Capítulo 35

602 70 76
                                    

Harry geme baixinho e respira de forma pesada. Seus pés se mexem desconfortavelmente diante dos meus olhos. Eles estão cobertos por uma meia branca. Seu corpo não está diferente. Ele mexe e remexe no intuito, acho eu, de achar uma posição confortável. Não tenho certeza se ele está dormindo. Coberto apenas pelas roupas que ele veste e a coberta sendo usada como travesseiro para ele.
O colchão se afunda e ele se senta.
Me viro de barriga para cima, pois agora tenho espaço para isso e me sento também.

—Seu colchão é horrível. Nem devia ser chamado de colchão. Vou troca-lo para você quando alguém abrir essa porta. Já deve estar amanhecendo.

—Você está com dor, não está? Você está suando, vejo daqui. E não está calor.

— Não sinto dor. –ele diz olhando em meus olhos.

—Harry, para com isso. Não quero ter a mesma conversa de horas atrás. Você deveria ser mais aberto.

Ele revira os olhos e tenta se deitar. Um gemido de dor ecoa sobre o quarto e Harry aperta os olhos.

—Ok, chega. Deixa eu ver isso.

Ajoelho na cama e vou em sua direção.

—Não precisa. É a segunda vez que você tenta uma conversa essa noite noite. Eu quero dormir. Você não vai querer transar comigo de novo ou sei lá... Querer dar outro sermão, vai?

—Harry...

—Tenho 22 anos, Lisy. Você tem 17. Você não sabe nada da vida. Eu não consigo simplesmente, mudar o que eu sempre vivi pra te tirar daqui. Eu não teria chances com você longe daqui, também. Então você vai ficar e eu posso ir te ajudando trocando seu colchão e mandando comidas melhores para você do que aquele caldo.

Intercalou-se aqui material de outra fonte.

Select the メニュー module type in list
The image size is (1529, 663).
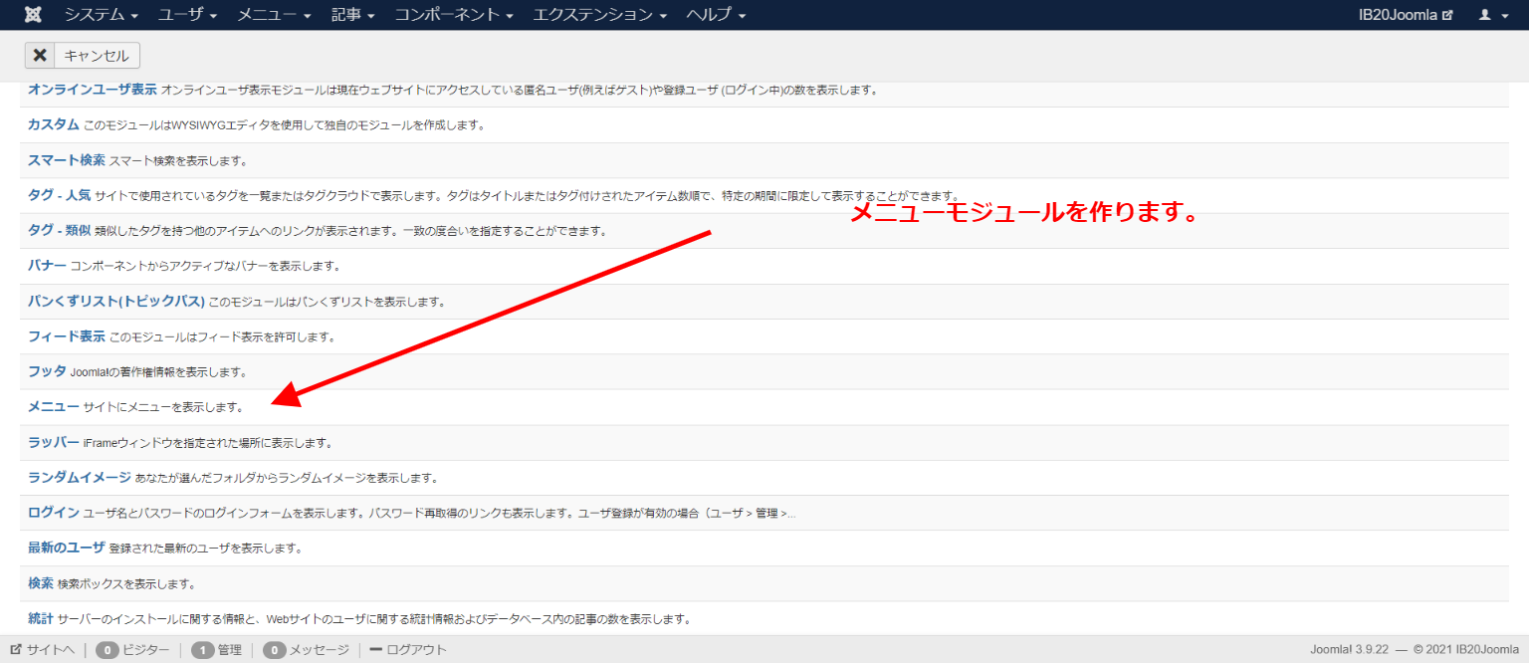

—Tenho 17 anos e estou aqui dentro. Trancada. Por causa do seu pai. Harry, ele me tirou tudo. Eu não tenho nem pai, nem mãe. Não pude ir ao enterro delas, e isso me dói tanto. Eu não pude me despedir. Na verdade, a despedida não era necessária se seu pai não tivesse entrado na vida da minha família. Você sabe o que é escutar uma criança de oito anos gritando "papai para" enquanto é estuprada? Ela amava seu pai. Minha irmã amava Cásper e eu não consigo descrever o tamanho do seu amor por ele. Nos dias dos pais ela cantava, dançava e fazia tudo por ele desde que ela entrou na escola. Nos últimos dois anos, específicamente. Ela sorria e abraçava ele. Eu também o abraçava mas sempre fui no meu canto. Sentia falta do meu pai e o luto no meu coração pela morte dele nunca passou totalmente. Sinto tanta falta da minha família. Falta dos meus amigos e dos sonhos que eu tinha. Cresci assim, e me obrigaram a esquecer tudo. Não tive escolha. Pode parecer injusto, mas o que acontece em alguns dias pode mudar o rumo da sua vida inteira. Olha onde eu estou... Você cresceu da forma como você nunca me contou, mas eu estou aqui para te dar escolhas, e você pode escolher mudar e ajudar todos aqui. Podemos fugir, você pode fugir. Eu nunca contaria para ninguém sobre você. Seja bom.

—Não se pode sobreviver sendo o mocinho.

—Você está fugindo. É isso que você está fazendo. Porque é mais fácil ir embora do que lutar pelo o que você realmente quer.

—Lisy, não é isso, é só....

—Eu não vou sentar e esperar até onde isso vai dar. Ver até onde seu pai vai te machucar ou ficar com medo dele tentar me ter mais uma vez. Eu vou lutar contra todas minhas forças para acabar com isso, Harry. E eu repito, mais uma vez, se você não estiver comigo, você estará contra mim.

—Não quero estar contra você. —ele diz.

—Meu pai me dizia que pessoas frias, tipo essa que você finge ser, tem corações cheios. Eles só esperam que alguém os transborde. Eu, por idiotice ou por meu alto ego que esteve sumido por uns tempos, achei que poderia ser essa pessoa. Sabe, me salvar, salvar outras pessoas daqui e te salvar também.